-- Exercise directions --
Write out exactly the lines from the start of the entries through the one that contains "[button] (125, 94)", including both.

===== Supplied records =====

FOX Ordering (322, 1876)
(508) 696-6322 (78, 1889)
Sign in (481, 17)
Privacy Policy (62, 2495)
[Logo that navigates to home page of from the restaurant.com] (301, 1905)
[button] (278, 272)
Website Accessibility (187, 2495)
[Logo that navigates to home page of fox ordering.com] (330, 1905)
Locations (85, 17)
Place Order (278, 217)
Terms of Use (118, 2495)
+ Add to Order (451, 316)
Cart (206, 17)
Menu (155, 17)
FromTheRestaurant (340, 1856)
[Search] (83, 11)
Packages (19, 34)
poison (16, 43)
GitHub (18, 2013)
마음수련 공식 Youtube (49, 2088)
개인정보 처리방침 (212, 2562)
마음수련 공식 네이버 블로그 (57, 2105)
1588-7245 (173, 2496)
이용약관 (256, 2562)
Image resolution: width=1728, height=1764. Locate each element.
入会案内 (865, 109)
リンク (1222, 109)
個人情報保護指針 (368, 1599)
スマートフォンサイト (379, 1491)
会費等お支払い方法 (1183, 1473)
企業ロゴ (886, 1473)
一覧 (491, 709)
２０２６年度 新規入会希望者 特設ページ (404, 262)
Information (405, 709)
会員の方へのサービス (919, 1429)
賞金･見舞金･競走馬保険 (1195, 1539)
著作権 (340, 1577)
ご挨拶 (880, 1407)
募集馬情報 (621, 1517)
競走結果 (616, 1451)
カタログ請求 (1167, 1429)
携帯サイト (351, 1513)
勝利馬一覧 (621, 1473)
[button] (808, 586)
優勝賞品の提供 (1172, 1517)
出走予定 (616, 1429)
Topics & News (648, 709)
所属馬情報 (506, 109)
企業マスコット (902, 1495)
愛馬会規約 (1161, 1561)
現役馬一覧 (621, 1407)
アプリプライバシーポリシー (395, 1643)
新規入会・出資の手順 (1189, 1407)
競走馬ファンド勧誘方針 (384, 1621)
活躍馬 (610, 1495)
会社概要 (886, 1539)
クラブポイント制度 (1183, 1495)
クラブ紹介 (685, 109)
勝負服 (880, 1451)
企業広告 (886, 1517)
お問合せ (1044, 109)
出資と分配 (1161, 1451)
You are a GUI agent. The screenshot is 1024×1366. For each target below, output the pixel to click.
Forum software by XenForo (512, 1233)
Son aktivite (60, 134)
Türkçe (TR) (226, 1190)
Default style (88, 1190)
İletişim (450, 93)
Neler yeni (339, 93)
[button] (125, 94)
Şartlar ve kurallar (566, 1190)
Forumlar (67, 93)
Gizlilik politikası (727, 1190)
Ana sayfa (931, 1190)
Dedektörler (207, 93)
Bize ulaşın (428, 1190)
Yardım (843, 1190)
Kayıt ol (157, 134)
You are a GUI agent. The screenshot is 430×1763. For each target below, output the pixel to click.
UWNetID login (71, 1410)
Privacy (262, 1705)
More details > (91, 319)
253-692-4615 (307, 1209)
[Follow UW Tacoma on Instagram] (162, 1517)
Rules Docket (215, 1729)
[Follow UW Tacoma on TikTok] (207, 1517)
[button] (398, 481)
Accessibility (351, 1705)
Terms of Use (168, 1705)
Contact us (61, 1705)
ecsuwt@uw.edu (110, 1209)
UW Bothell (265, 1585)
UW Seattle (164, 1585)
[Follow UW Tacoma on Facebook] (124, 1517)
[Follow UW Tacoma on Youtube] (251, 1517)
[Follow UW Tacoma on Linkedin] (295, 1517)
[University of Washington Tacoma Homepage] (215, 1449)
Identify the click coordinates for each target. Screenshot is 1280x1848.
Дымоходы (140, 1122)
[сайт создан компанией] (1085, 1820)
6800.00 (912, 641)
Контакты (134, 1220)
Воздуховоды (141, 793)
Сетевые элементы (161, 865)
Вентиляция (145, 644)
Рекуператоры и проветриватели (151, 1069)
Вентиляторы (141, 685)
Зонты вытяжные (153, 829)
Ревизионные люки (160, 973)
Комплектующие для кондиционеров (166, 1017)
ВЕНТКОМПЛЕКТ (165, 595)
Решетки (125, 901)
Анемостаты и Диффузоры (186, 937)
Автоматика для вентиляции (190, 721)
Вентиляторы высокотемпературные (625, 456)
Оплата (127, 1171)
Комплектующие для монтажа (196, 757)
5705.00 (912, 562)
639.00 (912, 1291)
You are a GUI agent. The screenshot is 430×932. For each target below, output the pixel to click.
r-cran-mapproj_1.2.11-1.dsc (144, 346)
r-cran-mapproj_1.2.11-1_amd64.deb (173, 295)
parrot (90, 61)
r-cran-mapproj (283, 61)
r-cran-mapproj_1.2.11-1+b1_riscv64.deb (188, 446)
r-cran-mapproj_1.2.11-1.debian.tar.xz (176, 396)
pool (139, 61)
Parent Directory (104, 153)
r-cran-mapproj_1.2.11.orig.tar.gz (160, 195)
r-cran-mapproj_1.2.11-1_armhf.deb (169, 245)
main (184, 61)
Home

=====

-- Response to this task --
FOX Ordering (322, 1876)
(508) 696-6322 (78, 1889)
Sign in (481, 17)
Privacy Policy (62, 2495)
[Logo that navigates to home page of from the restaurant.com] (301, 1905)
[button] (278, 272)
Website Accessibility (187, 2495)
[Logo that navigates to home page of fox ordering.com] (330, 1905)
Locations (85, 17)
Place Order (278, 217)
Terms of Use (118, 2495)
+ Add to Order (451, 316)
Cart (206, 17)
Menu (155, 17)
FromTheRestaurant (340, 1856)
[Search] (83, 11)
Packages (19, 34)
poison (16, 43)
GitHub (18, 2013)
마음수련 공식 Youtube (49, 2088)
개인정보 처리방침 (212, 2562)
마음수련 공식 네이버 블로그 (57, 2105)
1588-7245 (173, 2496)
이용약관 (256, 2562)
Image resolution: width=1728, height=1764. Locate each element.
入会案内 (865, 109)
リンク (1222, 109)
個人情報保護指針 (368, 1599)
スマートフォンサイト (379, 1491)
会費等お支払い方法 (1183, 1473)
企業ロゴ (886, 1473)
一覧 (491, 709)
２０２６年度 新規入会希望者 特設ページ (404, 262)
Information (405, 709)
会員の方へのサービス (919, 1429)
賞金･見舞金･競走馬保険 (1195, 1539)
著作権 (340, 1577)
ご挨拶 (880, 1407)
募集馬情報 (621, 1517)
競走結果 (616, 1451)
カタログ請求 (1167, 1429)
携帯サイト (351, 1513)
勝利馬一覧 (621, 1473)
[button] (808, 586)
優勝賞品の提供 (1172, 1517)
出走予定 (616, 1429)
Topics & News (648, 709)
所属馬情報 (506, 109)
企業マスコット (902, 1495)
愛馬会規約 (1161, 1561)
現役馬一覧 (621, 1407)
アプリプライバシーポリシー (395, 1643)
新規入会・出資の手順 (1189, 1407)
競走馬ファンド勧誘方針 (384, 1621)
活躍馬 (610, 1495)
会社概要 (886, 1539)
クラブポイント制度 (1183, 1495)
クラブ紹介 (685, 109)
勝負服 (880, 1451)
企業広告 (886, 1517)
お問合せ (1044, 109)
出資と分配 (1161, 1451)
You are a GUI agent. The screenshot is 1024×1366. For each target below, output the pixel to click.
Forum software by XenForo (512, 1233)
Son aktivite (60, 134)
Türkçe (TR) (226, 1190)
Default style (88, 1190)
İletişim (450, 93)
Neler yeni (339, 93)
[button] (125, 94)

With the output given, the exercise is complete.